Polychlorinated biphenyls (PCBs) and dioxins are widespread environmental contaminants that are suspected of causing cognitive deficits in children exposed in utero. Very little is known about which of the PCB and dioxin congeners present in the environment are responsible for the changes in cognitive function or about the mechanisms through which these chemicals affect the central nervous system (CNS). Because both PCBs and dioxins reduce circulating thyroid hormone levels, it has been proposed that these chemicals may affect CNS function indirectly by reducing the availability of thyroid hormone to the brain during development.
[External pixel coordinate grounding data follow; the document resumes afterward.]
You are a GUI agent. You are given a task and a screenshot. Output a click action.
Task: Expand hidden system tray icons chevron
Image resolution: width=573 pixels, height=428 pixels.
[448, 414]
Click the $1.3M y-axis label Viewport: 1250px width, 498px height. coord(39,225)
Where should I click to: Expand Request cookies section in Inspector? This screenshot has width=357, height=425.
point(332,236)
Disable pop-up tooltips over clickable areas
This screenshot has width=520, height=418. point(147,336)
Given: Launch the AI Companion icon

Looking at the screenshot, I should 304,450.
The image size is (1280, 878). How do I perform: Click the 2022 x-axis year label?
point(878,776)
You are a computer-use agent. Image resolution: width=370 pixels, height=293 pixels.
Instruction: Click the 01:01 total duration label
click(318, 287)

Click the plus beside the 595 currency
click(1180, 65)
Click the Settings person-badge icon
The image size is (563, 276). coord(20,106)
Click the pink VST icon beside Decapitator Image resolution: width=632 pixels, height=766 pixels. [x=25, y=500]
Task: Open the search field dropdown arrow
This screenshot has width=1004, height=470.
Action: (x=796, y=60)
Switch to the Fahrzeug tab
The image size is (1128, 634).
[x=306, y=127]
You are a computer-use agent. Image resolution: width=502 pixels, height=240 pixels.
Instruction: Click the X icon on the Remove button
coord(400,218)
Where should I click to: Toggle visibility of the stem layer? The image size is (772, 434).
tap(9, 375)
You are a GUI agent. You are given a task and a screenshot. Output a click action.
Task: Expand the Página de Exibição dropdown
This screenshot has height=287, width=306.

Thyroid hormones play a critical role in brain development, and spatial learning and memory is one of the behavioral functions most severely affected by neonatal hypothyroidism. In the studies reviewed here, we investigated the effects of three ortho-substituted PCBs, two coplanar PCBs and 2,3,7,8-tetrachlorodibenzo-p-dioxin (TCDD) on spatial learning and memory in the rat. Pups exposed to PCBs or TCDD in utero and during lactation were tested when they reached adulthood. All three ortho-substituted PCBs caused deficits in spatial learning, but only two of the three reduced circulating thyroid hormone concentrations. Furthermore, the learning deficit was observed only in females, but thyroid hormones were equally depressed in males and females. Thus, the PCB-induced deficit in spatial learning did not appear to be mediated by the decreased thyroid hormone levels. TCDD and coplanar PCBs caused moderate reductions in thyroid hormone, but facilitated rather than impaired spatial learning, an effect that has been reported in neonatally hyperthyroid rats. The possibility that TCDD and coplanar PCBs may act as “mixed” thyroid agonists/antagonists causing hypothyroid-like effects in some tissues and hyperthyroid-like effects in other tissues is discussed.